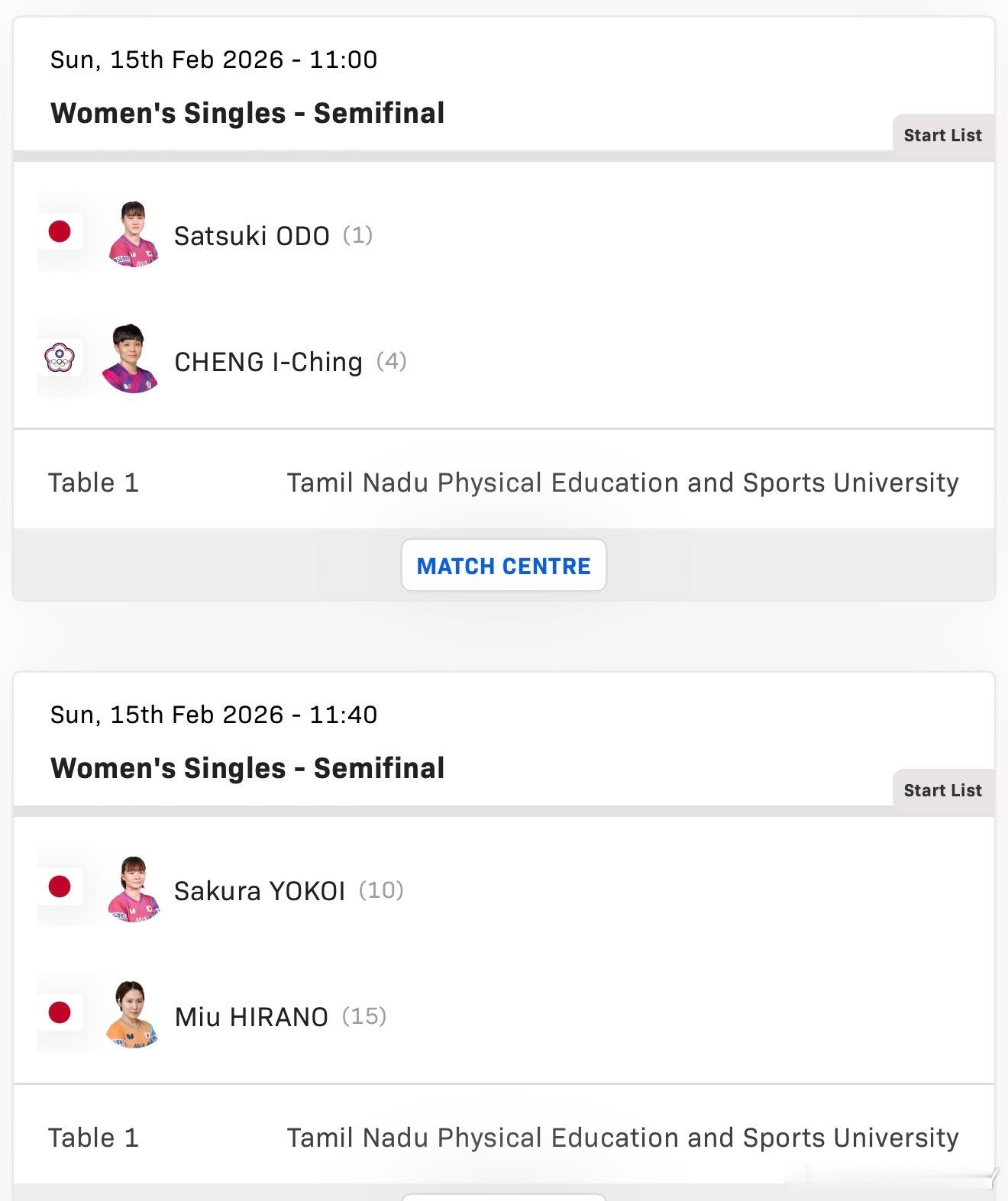Click the first Women's Singles - Semifinal title
Image resolution: width=1008 pixels, height=1201 pixels.
point(247,113)

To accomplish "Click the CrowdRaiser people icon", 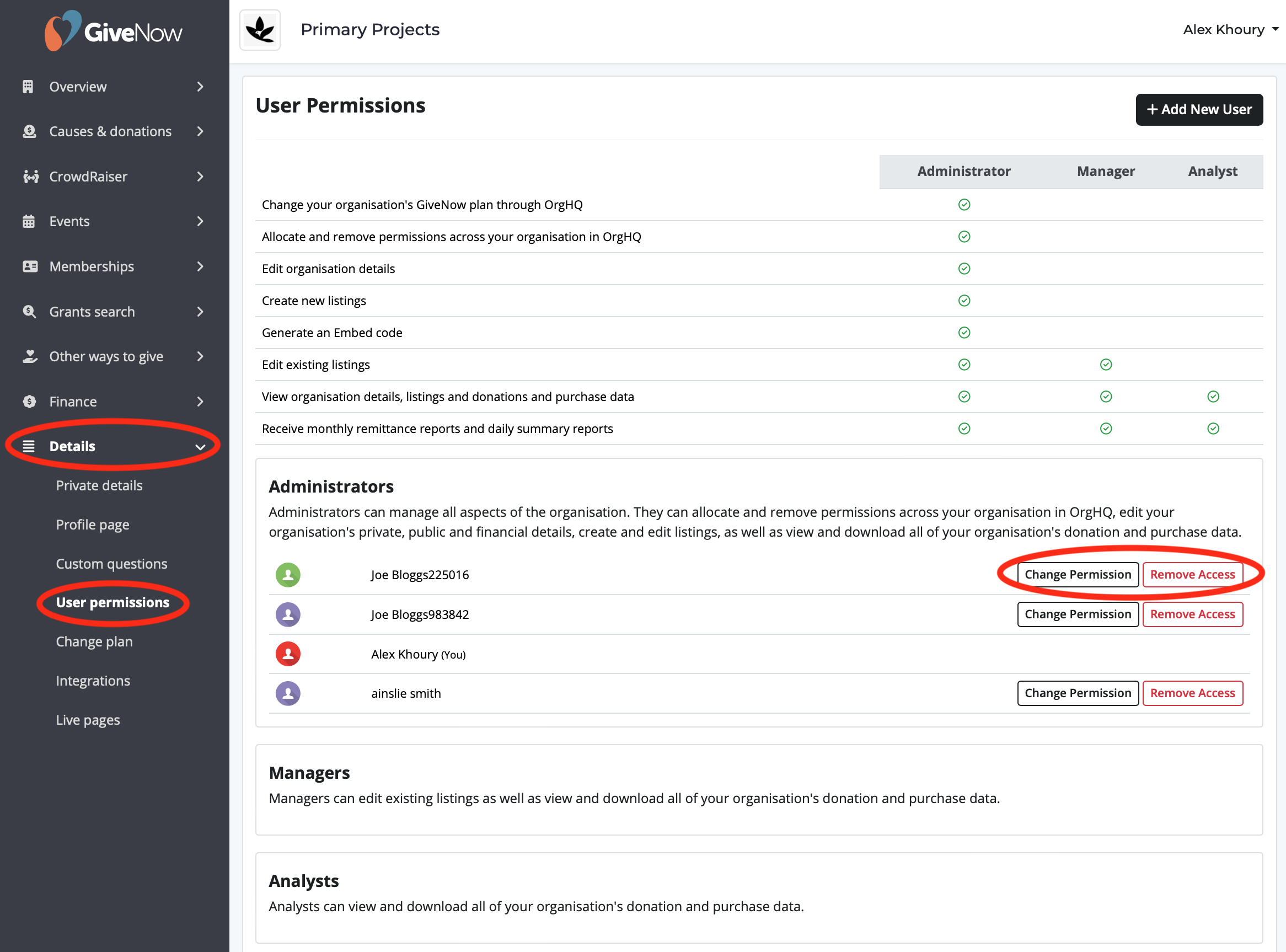I will pos(30,177).
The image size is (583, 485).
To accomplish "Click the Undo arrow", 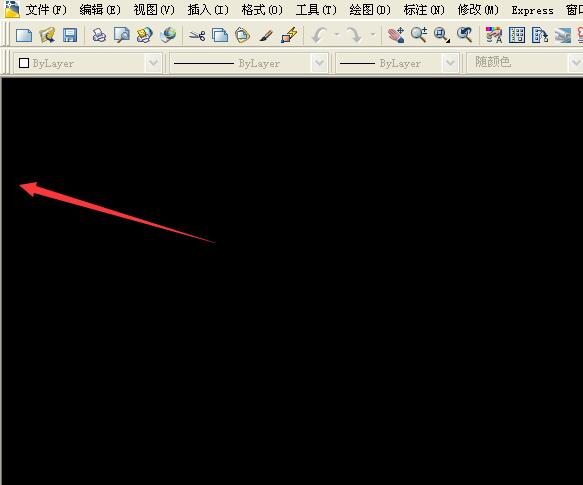I will click(x=319, y=35).
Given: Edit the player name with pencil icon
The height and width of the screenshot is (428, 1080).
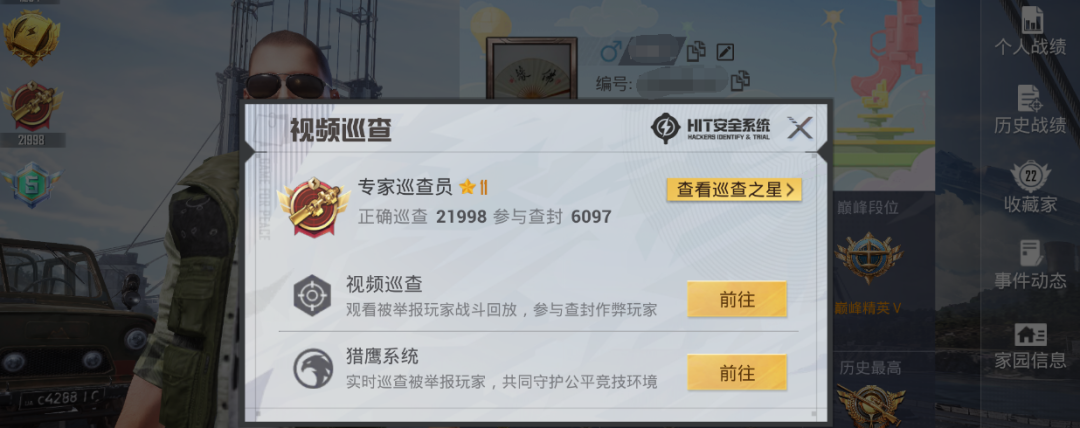Looking at the screenshot, I should pyautogui.click(x=725, y=52).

++++++++++++++++++++

Reproduce word for word the lines from the one containing "Given: Edit the player name with pencil icon" through the end of the data, both ends kept. Drop the pictures.

Given: Edit the player name with pencil icon
The height and width of the screenshot is (428, 1080).
Looking at the screenshot, I should pyautogui.click(x=725, y=52).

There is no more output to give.